[Work to do]
Copy the listing below line for line, with nothing changed.

------------------------------------------------------------

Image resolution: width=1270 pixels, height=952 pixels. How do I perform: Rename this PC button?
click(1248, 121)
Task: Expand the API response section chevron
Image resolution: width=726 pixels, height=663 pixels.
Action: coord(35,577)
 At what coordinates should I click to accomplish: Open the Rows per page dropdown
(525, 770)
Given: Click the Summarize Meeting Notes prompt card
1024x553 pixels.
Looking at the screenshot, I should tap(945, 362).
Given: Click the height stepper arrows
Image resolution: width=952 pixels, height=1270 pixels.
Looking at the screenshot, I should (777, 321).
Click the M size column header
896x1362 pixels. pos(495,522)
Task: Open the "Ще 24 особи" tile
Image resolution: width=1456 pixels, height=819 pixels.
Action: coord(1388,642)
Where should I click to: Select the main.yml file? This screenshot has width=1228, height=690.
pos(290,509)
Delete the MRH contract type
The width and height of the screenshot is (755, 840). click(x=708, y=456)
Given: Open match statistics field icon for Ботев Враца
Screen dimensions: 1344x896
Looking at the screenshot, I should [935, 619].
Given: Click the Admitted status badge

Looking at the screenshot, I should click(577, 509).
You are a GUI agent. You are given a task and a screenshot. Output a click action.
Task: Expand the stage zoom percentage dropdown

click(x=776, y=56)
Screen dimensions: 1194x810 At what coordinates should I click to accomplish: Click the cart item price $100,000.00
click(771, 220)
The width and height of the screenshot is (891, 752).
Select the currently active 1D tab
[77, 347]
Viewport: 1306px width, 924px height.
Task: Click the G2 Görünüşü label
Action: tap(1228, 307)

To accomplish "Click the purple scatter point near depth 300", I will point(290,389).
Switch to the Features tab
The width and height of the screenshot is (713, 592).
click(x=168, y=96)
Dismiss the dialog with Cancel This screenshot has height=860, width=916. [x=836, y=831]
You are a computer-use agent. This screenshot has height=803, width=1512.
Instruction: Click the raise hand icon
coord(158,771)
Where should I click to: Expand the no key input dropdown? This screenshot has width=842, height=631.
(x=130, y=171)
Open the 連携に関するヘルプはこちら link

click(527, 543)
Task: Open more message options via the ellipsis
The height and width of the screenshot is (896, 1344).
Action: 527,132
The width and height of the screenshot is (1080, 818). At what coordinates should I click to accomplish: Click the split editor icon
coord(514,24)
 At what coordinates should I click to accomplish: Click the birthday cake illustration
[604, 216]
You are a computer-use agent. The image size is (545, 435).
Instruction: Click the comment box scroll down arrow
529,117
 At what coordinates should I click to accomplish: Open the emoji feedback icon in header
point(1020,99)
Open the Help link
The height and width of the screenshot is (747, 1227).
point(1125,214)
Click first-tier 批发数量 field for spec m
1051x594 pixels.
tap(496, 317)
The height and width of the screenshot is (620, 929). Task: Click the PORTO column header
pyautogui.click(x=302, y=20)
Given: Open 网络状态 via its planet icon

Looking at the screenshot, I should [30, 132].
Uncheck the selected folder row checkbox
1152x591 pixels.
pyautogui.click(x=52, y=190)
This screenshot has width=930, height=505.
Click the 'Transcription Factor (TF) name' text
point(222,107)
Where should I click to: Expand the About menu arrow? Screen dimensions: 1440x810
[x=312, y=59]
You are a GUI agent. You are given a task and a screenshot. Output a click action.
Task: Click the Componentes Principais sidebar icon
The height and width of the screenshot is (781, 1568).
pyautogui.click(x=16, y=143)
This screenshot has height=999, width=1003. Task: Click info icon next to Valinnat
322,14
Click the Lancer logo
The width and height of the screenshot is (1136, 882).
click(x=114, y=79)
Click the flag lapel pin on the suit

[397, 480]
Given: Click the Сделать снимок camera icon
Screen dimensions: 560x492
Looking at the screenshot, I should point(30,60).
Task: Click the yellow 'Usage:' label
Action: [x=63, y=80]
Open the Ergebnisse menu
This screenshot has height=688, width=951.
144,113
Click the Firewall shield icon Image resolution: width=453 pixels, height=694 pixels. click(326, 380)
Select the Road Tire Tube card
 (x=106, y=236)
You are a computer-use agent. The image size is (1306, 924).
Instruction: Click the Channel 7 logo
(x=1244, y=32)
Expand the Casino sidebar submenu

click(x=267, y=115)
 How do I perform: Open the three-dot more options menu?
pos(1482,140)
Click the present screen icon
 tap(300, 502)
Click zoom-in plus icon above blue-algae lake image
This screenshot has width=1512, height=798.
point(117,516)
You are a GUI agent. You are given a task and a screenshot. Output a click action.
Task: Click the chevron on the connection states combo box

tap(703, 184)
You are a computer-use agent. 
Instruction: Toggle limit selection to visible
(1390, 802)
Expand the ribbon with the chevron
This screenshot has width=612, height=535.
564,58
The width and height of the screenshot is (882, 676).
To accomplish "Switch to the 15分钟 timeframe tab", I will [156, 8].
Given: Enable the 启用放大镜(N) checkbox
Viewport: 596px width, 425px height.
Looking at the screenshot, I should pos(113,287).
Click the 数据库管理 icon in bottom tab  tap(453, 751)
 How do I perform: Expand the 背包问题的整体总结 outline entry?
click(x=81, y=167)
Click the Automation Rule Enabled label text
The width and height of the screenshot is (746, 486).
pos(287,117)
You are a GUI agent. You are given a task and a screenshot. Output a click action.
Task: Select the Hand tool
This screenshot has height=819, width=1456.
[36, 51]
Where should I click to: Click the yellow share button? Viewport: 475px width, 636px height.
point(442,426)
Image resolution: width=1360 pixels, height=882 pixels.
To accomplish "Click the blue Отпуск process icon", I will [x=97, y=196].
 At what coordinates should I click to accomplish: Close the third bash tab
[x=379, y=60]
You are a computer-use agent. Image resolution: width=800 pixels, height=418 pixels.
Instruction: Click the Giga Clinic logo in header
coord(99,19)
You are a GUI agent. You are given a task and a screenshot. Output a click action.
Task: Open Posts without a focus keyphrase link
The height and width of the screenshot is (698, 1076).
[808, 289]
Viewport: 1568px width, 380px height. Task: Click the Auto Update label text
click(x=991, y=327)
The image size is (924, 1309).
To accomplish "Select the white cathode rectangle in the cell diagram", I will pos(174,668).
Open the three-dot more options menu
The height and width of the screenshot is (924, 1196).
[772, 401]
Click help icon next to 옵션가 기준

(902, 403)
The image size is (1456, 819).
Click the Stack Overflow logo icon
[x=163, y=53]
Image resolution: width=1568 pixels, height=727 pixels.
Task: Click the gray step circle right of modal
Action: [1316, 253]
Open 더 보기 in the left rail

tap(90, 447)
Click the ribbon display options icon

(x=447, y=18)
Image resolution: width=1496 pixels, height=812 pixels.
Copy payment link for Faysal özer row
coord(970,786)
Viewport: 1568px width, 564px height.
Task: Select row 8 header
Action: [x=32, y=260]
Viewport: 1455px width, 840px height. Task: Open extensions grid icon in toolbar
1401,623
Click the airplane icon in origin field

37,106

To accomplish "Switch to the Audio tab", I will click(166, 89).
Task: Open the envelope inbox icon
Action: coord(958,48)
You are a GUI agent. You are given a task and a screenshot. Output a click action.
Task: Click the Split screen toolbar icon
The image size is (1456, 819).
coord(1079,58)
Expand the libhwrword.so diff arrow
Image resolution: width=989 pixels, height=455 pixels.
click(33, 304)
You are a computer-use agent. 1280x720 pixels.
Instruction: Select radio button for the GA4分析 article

------------------------------------------------------------

[Finished answer]
Image resolution: width=1270 pixels, height=952 pixels. How do I perform: Rename this PC button?
click(1248, 121)
Task: Expand the API response section chevron
Image resolution: width=726 pixels, height=663 pixels.
Action: coord(35,577)
 At what coordinates should I click to accomplish: Open the Rows per page dropdown
(525, 770)
Given: Click the Summarize Meeting Notes prompt card
1024x553 pixels.
Looking at the screenshot, I should tap(945, 362).
Given: Click the height stepper arrows
Image resolution: width=952 pixels, height=1270 pixels.
Looking at the screenshot, I should (777, 321).
Click the M size column header
896x1362 pixels. pos(495,522)
Task: Open the "Ще 24 особи" tile
Image resolution: width=1456 pixels, height=819 pixels.
Action: coord(1388,642)
Where should I click to: Select the main.yml file? This screenshot has width=1228, height=690.
pos(290,509)
Delete the MRH contract type
The width and height of the screenshot is (755, 840). click(x=708, y=456)
Given: Open match statistics field icon for Ботев Враца
Screen dimensions: 1344x896
Looking at the screenshot, I should [935, 619].
Given: Click the Admitted status badge

Looking at the screenshot, I should click(577, 509).
You are a GUI agent. You are given a task and a screenshot. Output a click action.
Task: Expand the stage zoom percentage dropdown

click(x=776, y=56)
Screen dimensions: 1194x810 At what coordinates should I click to accomplish: Click the cart item price $100,000.00
click(771, 220)
The width and height of the screenshot is (891, 752).
Select the currently active 1D tab
[77, 347]
Viewport: 1306px width, 924px height.
Task: Click the G2 Görünüşü label
Action: tap(1228, 307)

To accomplish "Click the purple scatter point near depth 300", I will point(290,389).
Switch to the Features tab
The width and height of the screenshot is (713, 592).
click(x=168, y=96)
Dismiss the dialog with Cancel This screenshot has height=860, width=916. [x=836, y=831]
You are a computer-use agent. This screenshot has height=803, width=1512.
Instruction: Click the raise hand icon
coord(158,771)
Where should I click to: Expand the no key input dropdown? This screenshot has width=842, height=631.
(x=130, y=171)
Open the 連携に関するヘルプはこちら link

click(527, 543)
Task: Open more message options via the ellipsis
The height and width of the screenshot is (896, 1344).
Action: 527,132
The width and height of the screenshot is (1080, 818). At what coordinates should I click to accomplish: Click the split editor icon
coord(514,24)
 At what coordinates should I click to accomplish: Click the birthday cake illustration
[604, 216]
You are a computer-use agent. The image size is (545, 435).
Instruction: Click the comment box scroll down arrow
529,117
 At what coordinates should I click to accomplish: Open the emoji feedback icon in header
point(1020,99)
Open the Help link
The height and width of the screenshot is (747, 1227).
point(1125,214)
Click first-tier 批发数量 field for spec m
1051x594 pixels.
tap(496, 317)
The height and width of the screenshot is (620, 929). Task: Click the PORTO column header
pyautogui.click(x=302, y=20)
Given: Open 网络状态 via its planet icon

Looking at the screenshot, I should [30, 132].
Uncheck the selected folder row checkbox
1152x591 pixels.
pyautogui.click(x=52, y=190)
This screenshot has width=930, height=505.
Click the 'Transcription Factor (TF) name' text
point(222,107)
Where should I click to: Expand the About menu arrow? Screen dimensions: 1440x810
[x=312, y=59]
You are a GUI agent. You are given a task and a screenshot. Output a click action.
Task: Click the Componentes Principais sidebar icon
The height and width of the screenshot is (781, 1568).
pyautogui.click(x=16, y=143)
This screenshot has height=999, width=1003. Task: Click info icon next to Valinnat
322,14
Click the Lancer logo
The width and height of the screenshot is (1136, 882).
click(x=114, y=79)
Click the flag lapel pin on the suit

[397, 480]
Given: Click the Сделать снимок camera icon
Screen dimensions: 560x492
Looking at the screenshot, I should point(30,60).
Task: Click the yellow 'Usage:' label
Action: [x=63, y=80]
Open the Ergebnisse menu
This screenshot has height=688, width=951.
144,113
Click the Firewall shield icon Image resolution: width=453 pixels, height=694 pixels. click(326, 380)
Select the Road Tire Tube card
 (x=106, y=236)
You are a computer-use agent. The image size is (1306, 924).
Instruction: Click the Channel 7 logo
(x=1244, y=32)
Expand the Casino sidebar submenu

click(x=267, y=115)
 How do I perform: Open the three-dot more options menu?
pos(1482,140)
Click the present screen icon
 tap(300, 502)
Click zoom-in plus icon above blue-algae lake image
This screenshot has width=1512, height=798.
point(117,516)
You are a GUI agent. You are given a task and a screenshot. Output a click action.
Task: Click the chevron on the connection states combo box

tap(703, 184)
You are a computer-use agent. 
Instruction: Toggle limit selection to visible
(1390, 802)
Expand the ribbon with the chevron
This screenshot has width=612, height=535.
564,58
The width and height of the screenshot is (882, 676).
To accomplish "Switch to the 15分钟 timeframe tab", I will [156, 8].
Given: Enable the 启用放大镜(N) checkbox
Viewport: 596px width, 425px height.
Looking at the screenshot, I should pos(113,287).
Click the 数据库管理 icon in bottom tab  tap(453, 751)
 How do I perform: Expand the 背包问题的整体总结 outline entry?
click(x=81, y=167)
Click the Automation Rule Enabled label text
The width and height of the screenshot is (746, 486).
pos(287,117)
You are a GUI agent. You are given a task and a screenshot. Output a click action.
Task: Select the Hand tool
This screenshot has height=819, width=1456.
[36, 51]
Where should I click to: Click the yellow share button? Viewport: 475px width, 636px height.
point(442,426)
Image resolution: width=1360 pixels, height=882 pixels.
To accomplish "Click the blue Отпуск process icon", I will [x=97, y=196].
 At what coordinates should I click to accomplish: Close the third bash tab
[x=379, y=60]
You are a computer-use agent. Image resolution: width=800 pixels, height=418 pixels.
Instruction: Click the Giga Clinic logo in header
coord(99,19)
You are a GUI agent. You are given a task and a screenshot. Output a click action.
Task: Open Posts without a focus keyphrase link
The height and width of the screenshot is (698, 1076).
[808, 289]
Viewport: 1568px width, 380px height. Task: Click the Auto Update label text
click(x=991, y=327)
The image size is (924, 1309).
To accomplish "Select the white cathode rectangle in the cell diagram", I will pos(174,668).
Open the three-dot more options menu
The height and width of the screenshot is (924, 1196).
[772, 401]
Click help icon next to 옵션가 기준

(902, 403)
The image size is (1456, 819).
Click the Stack Overflow logo icon
[x=163, y=53]
Image resolution: width=1568 pixels, height=727 pixels.
Task: Click the gray step circle right of modal
Action: [1316, 253]
Open 더 보기 in the left rail

tap(90, 447)
Click the ribbon display options icon

(x=447, y=18)
Image resolution: width=1496 pixels, height=812 pixels.
Copy payment link for Faysal özer row
coord(970,786)
Viewport: 1568px width, 564px height.
Task: Select row 8 header
Action: [x=32, y=260]
Viewport: 1455px width, 840px height. Task: Open extensions grid icon in toolbar
1401,623
Click the airplane icon in origin field

37,106

To accomplish "Switch to the Audio tab", I will click(166, 89).
Task: Open the envelope inbox icon
Action: coord(958,48)
You are a GUI agent. You are given a task and a screenshot. Output a click action.
Task: Click the Split screen toolbar icon
The image size is (1456, 819).
coord(1079,58)
Expand the libhwrword.so diff arrow
Image resolution: width=989 pixels, height=455 pixels.
click(33, 304)
You are a computer-use agent. 1280x720 pixels.
Instruction: Select radio button for the GA4分析 article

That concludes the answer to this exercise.